▶ **Work required**
Restate all entries exactly.

▶ **Record set**
________________________________________
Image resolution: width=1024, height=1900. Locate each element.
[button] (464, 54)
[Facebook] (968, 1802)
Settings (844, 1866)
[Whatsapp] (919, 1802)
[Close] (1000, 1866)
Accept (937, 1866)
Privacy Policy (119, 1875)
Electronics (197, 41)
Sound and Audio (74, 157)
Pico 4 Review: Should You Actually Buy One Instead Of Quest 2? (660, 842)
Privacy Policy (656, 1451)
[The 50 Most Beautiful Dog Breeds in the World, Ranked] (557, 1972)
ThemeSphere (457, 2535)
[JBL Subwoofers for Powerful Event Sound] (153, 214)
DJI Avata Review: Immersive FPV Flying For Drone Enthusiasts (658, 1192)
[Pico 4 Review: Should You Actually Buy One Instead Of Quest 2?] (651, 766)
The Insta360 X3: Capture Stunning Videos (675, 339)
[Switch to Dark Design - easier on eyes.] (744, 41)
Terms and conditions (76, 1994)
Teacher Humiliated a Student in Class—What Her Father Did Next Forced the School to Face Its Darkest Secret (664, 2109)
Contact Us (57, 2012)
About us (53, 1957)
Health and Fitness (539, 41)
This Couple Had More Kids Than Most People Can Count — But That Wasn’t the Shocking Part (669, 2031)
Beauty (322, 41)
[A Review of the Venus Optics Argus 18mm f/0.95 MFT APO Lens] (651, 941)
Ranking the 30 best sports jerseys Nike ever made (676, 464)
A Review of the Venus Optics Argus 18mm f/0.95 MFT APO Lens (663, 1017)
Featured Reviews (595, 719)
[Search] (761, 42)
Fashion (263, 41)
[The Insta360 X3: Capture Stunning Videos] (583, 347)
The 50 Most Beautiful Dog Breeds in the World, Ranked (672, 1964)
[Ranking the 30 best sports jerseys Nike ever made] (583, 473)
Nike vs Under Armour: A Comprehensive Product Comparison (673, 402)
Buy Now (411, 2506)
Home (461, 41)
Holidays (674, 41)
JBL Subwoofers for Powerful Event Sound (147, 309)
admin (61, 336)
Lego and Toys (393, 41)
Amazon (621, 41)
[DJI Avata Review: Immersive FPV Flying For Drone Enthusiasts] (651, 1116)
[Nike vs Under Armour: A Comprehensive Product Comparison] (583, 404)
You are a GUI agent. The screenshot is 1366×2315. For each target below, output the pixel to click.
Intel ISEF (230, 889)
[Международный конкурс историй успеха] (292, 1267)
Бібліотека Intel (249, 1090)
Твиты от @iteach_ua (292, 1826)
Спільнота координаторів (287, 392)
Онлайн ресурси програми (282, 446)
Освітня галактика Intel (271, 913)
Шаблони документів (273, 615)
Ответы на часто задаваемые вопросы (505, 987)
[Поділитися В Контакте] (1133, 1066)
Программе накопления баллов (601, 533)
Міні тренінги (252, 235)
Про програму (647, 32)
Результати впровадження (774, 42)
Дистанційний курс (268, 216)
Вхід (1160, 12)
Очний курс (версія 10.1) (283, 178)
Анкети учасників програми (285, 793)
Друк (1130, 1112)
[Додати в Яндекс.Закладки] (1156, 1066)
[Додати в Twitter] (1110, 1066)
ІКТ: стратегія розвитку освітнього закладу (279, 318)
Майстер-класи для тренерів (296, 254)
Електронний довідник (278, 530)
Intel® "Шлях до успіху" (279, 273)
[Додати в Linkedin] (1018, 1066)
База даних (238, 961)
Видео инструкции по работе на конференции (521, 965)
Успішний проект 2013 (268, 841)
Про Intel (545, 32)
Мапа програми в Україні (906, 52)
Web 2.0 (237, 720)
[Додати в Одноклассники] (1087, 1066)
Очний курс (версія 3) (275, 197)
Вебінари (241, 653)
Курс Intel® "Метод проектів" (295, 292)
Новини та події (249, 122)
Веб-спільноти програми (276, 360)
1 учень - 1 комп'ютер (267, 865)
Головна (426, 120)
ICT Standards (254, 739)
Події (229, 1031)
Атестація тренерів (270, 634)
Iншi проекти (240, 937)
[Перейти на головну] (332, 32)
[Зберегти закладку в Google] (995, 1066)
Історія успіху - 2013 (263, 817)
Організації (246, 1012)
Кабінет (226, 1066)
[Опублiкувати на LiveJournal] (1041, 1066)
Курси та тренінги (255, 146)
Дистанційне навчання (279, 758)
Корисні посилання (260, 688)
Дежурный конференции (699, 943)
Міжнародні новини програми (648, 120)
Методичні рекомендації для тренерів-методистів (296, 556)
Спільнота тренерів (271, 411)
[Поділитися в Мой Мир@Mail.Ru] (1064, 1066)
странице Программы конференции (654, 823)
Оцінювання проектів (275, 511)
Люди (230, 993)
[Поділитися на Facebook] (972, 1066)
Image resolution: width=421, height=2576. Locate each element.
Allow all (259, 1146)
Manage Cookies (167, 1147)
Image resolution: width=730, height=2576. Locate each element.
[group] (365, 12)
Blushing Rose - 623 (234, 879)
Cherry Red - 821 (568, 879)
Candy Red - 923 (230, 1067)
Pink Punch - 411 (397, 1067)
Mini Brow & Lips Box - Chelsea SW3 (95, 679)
________________________________________
▶ **Response area**
Image resolution: width=1024, height=1900. Locate each element.
[button] (464, 54)
[Facebook] (968, 1802)
Settings (844, 1866)
[Whatsapp] (919, 1802)
[Close] (1000, 1866)
Accept (937, 1866)
Privacy Policy (119, 1875)
Electronics (197, 41)
Sound and Audio (74, 157)
Pico 4 Review: Should You Actually Buy One Instead Of Quest 2? (660, 842)
Privacy Policy (656, 1451)
[The 50 Most Beautiful Dog Breeds in the World, Ranked] (557, 1972)
ThemeSphere (457, 2535)
[JBL Subwoofers for Powerful Event Sound] (153, 214)
DJI Avata Review: Immersive FPV Flying For Drone Enthusiasts (658, 1192)
[Pico 4 Review: Should You Actually Buy One Instead Of Quest 2?] (651, 766)
The Insta360 X3: Capture Stunning Videos (675, 339)
[Switch to Dark Design - easier on eyes.] (744, 41)
Terms and conditions (76, 1994)
Teacher Humiliated a Student in Class—What Her Father Did Next Forced the School to Face Its Darkest Secret (664, 2109)
Contact Us (57, 2012)
About us (53, 1957)
Health and Fitness (539, 41)
This Couple Had More Kids Than Most People Can Count — But That Wasn’t the Shocking Part (669, 2031)
Beauty (322, 41)
[A Review of the Venus Optics Argus 18mm f/0.95 MFT APO Lens] (651, 941)
Ranking the 30 best sports jerseys Nike ever made (676, 464)
A Review of the Venus Optics Argus 18mm f/0.95 MFT APO Lens (663, 1017)
Featured Reviews (595, 719)
[Search] (761, 42)
Fashion (263, 41)
[The Insta360 X3: Capture Stunning Videos] (583, 347)
The 50 Most Beautiful Dog Breeds in the World, Ranked (672, 1964)
[Ranking the 30 best sports jerseys Nike ever made] (583, 473)
Nike vs Under Armour: A Comprehensive Product Comparison (673, 402)
Buy Now (411, 2506)
Home (461, 41)
Holidays (674, 41)
JBL Subwoofers for Powerful Event Sound (147, 309)
admin (61, 336)
Lego and Toys (393, 41)
Amazon (621, 41)
[DJI Avata Review: Immersive FPV Flying For Drone Enthusiasts] (651, 1116)
[Nike vs Under Armour: A Comprehensive Product Comparison] (583, 404)
You are a GUI agent. The screenshot is 1366×2315. For each target below, output the pixel to click.
Intel ISEF (230, 889)
[Международный конкурс историй успеха] (292, 1267)
Бібліотека Intel (249, 1090)
Твиты от @iteach_ua (292, 1826)
Спільнота координаторів (287, 392)
Онлайн ресурси програми (282, 446)
Освітня галактика Intel (271, 913)
Шаблони документів (273, 615)
Ответы на часто задаваемые вопросы (505, 987)
[Поділитися В Контакте] (1133, 1066)
Программе накопления баллов (601, 533)
Міні тренінги (252, 235)
Про програму (647, 32)
Результати впровадження (774, 42)
Дистанційний курс (268, 216)
Вхід (1160, 12)
Очний курс (версія 10.1) (283, 178)
Анкети учасників програми (285, 793)
Друк (1130, 1112)
[Додати в Яндекс.Закладки] (1156, 1066)
[Додати в Twitter] (1110, 1066)
ІКТ: стратегія розвитку освітнього закладу (279, 318)
Майстер-класи для тренерів (296, 254)
Електронний довідник (278, 530)
Intel® "Шлях до успіху" (279, 273)
[Додати в Linkedin] (1018, 1066)
База даних (238, 961)
Видео инструкции по работе на конференции (521, 965)
Успішний проект 2013 (268, 841)
Про Intel (545, 32)
Мапа програми в Україні (906, 52)
Web 2.0 (237, 720)
[Додати в Одноклассники] (1087, 1066)
Очний курс (версія 3) (275, 197)
Вебінари (241, 653)
Курс Intel® "Метод проектів" (295, 292)
Новини та події (249, 122)
Веб-спільноти програми (276, 360)
1 учень - 1 комп'ютер (267, 865)
Головна (426, 120)
ICT Standards (254, 739)
Події (229, 1031)
Атестація тренерів (270, 634)
Iншi проекти (240, 937)
[Перейти на головну] (332, 32)
[Зберегти закладку в Google] (995, 1066)
Історія успіху - 2013 (263, 817)
Організації (246, 1012)
Кабінет (226, 1066)
[Опублiкувати на LiveJournal] (1041, 1066)
Курси та тренінги (255, 146)
Дистанційне навчання (279, 758)
Корисні посилання (260, 688)
Дежурный конференции (699, 943)
Міжнародні новини програми (648, 120)
Методичні рекомендації для тренерів-методистів (296, 556)
Спільнота тренерів (271, 411)
[Поділитися в Мой Мир@Mail.Ru] (1064, 1066)
странице Программы конференции (654, 823)
Оцінювання проектів (275, 511)
Люди (230, 993)
[Поділитися на Facebook] (972, 1066)
Image resolution: width=421, height=2576. Locate each element.
Allow all (259, 1146)
Manage Cookies (167, 1147)
Image resolution: width=730, height=2576. Locate each element.
[group] (365, 12)
Blushing Rose - 623 (234, 879)
Cherry Red - 821 (568, 879)
Candy Red - 923 (230, 1067)
Pink Punch - 411 (397, 1067)
Mini Brow & Lips Box - Chelsea SW3 (95, 679)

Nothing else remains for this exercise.